===== GIVEN RECORDS =====

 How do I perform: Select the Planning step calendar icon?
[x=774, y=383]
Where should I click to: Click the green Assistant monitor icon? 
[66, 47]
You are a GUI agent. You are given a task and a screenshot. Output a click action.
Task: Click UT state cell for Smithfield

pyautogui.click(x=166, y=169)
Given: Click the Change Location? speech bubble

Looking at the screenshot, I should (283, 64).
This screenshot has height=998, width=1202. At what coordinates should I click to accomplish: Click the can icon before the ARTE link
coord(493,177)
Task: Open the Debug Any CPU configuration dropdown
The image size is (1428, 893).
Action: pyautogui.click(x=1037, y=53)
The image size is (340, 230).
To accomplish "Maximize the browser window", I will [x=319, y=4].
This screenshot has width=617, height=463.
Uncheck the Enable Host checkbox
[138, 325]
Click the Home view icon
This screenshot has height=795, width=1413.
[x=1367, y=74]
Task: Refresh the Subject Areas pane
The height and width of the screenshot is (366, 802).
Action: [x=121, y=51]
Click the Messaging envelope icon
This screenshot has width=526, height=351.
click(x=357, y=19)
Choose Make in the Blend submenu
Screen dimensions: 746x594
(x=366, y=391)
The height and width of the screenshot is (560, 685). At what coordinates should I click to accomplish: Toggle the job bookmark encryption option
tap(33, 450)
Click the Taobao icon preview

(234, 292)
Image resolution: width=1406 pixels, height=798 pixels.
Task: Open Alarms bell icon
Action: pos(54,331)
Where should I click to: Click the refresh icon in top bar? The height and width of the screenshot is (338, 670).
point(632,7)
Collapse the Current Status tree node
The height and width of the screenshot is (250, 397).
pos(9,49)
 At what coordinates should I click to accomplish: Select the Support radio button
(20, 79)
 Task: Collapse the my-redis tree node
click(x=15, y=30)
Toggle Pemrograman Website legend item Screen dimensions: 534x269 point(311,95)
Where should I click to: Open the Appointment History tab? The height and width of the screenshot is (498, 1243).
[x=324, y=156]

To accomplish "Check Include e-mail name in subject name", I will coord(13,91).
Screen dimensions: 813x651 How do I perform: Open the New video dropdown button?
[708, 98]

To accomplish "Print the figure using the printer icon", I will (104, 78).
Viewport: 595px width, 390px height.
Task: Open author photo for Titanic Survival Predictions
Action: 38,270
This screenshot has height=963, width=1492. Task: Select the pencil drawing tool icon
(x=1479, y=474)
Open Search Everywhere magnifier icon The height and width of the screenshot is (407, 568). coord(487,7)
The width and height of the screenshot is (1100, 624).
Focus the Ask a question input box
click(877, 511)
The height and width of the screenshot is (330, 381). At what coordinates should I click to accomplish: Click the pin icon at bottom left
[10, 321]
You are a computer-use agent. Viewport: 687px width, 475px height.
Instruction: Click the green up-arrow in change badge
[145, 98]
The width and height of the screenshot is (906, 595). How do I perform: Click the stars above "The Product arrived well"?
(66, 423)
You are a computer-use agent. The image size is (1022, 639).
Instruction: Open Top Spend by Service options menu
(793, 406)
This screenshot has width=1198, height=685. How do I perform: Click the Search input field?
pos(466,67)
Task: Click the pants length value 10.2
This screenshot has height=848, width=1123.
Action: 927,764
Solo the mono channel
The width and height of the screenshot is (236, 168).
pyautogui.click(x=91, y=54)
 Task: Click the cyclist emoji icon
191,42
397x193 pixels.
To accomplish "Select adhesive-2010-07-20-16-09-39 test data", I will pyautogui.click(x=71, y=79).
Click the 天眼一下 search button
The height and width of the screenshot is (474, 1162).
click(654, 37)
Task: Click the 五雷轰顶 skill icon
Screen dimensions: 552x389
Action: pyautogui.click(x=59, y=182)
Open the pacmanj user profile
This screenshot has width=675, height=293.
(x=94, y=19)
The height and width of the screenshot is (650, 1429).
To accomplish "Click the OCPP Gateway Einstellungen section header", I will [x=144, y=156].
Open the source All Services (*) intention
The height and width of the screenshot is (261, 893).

=====

GIVEN EXERCISE | Return every line of the records above that contains the word "Toggle", matching case exactly.

SOLUTION TO THIS TASK |
The height and width of the screenshot is (560, 685). At what coordinates should I click to accomplish: Toggle the job bookmark encryption option
Toggle Pemrograman Website legend item Screen dimensions: 534x269 point(311,95)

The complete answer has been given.